**WORK ITEM:**
With the pictures left out, retype exactly the lines below starting at the line that contains "The width and height of the screenshot is (868, 409)." and ending at the line that contains "Click the file icon next to inception.py".

**TASK INPUTS:**
----
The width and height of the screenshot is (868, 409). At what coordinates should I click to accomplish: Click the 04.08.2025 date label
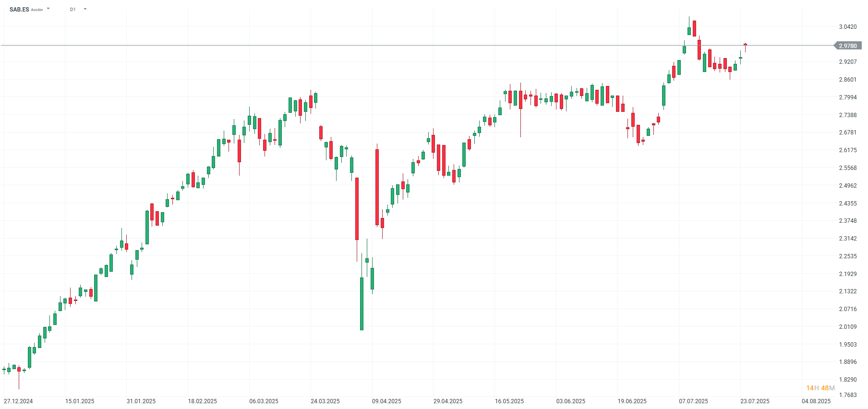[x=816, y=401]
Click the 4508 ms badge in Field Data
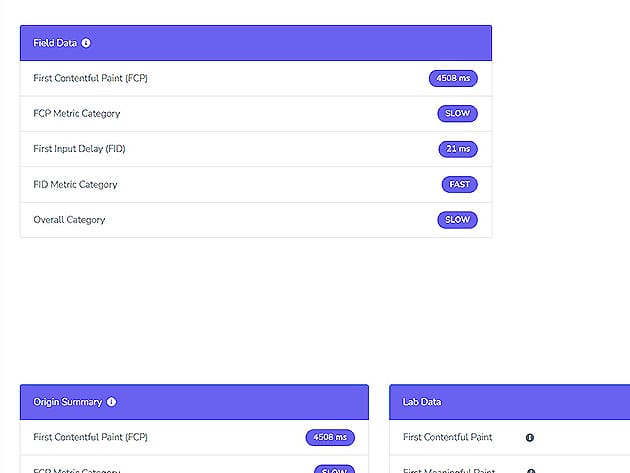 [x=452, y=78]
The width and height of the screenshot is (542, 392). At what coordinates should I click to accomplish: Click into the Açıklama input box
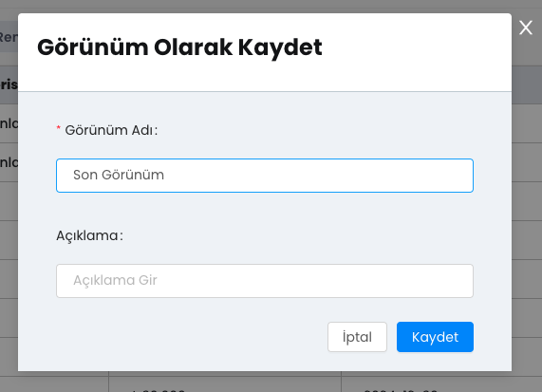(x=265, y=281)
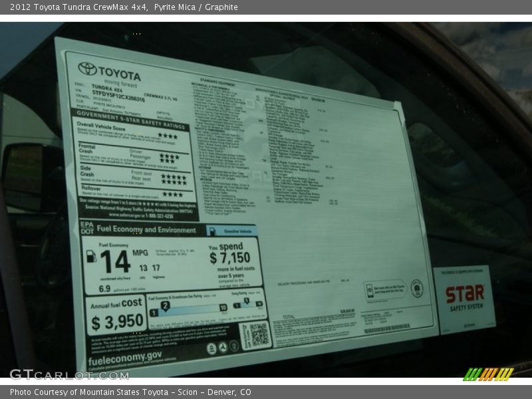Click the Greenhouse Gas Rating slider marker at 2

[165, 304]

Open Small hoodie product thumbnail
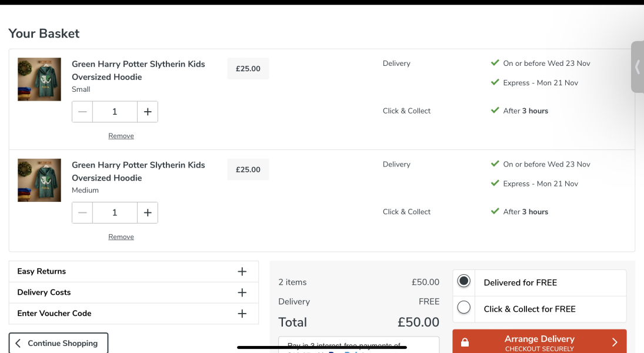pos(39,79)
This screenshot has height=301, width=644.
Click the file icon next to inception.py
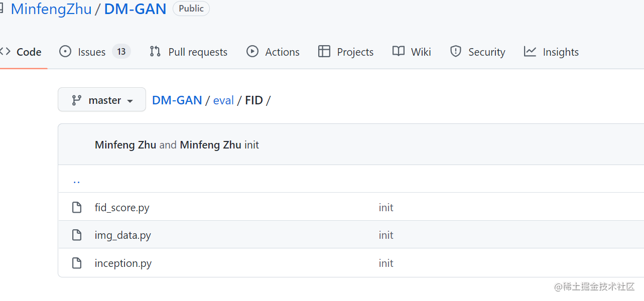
----
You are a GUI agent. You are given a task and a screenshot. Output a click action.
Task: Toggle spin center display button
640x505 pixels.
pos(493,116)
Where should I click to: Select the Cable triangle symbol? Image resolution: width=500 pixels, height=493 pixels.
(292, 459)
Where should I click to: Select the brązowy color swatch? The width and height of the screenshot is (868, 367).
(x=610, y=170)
----
**WORKED SOLUTION:**
The width and height of the screenshot is (868, 409). At what coordinates should I click to accomplish: Click the 04.08.2025 date label
[x=816, y=401]
Click the 4508 ms badge in Field Data
 [x=452, y=78]
The width and height of the screenshot is (542, 392). At what coordinates should I click to accomplish: Click into the Açıklama input box
(x=265, y=281)
Click the Greenhouse Gas Rating slider marker at 2

[165, 304]

Open Small hoodie product thumbnail
pos(39,79)
This screenshot has height=301, width=644.
Click the file icon next to inception.py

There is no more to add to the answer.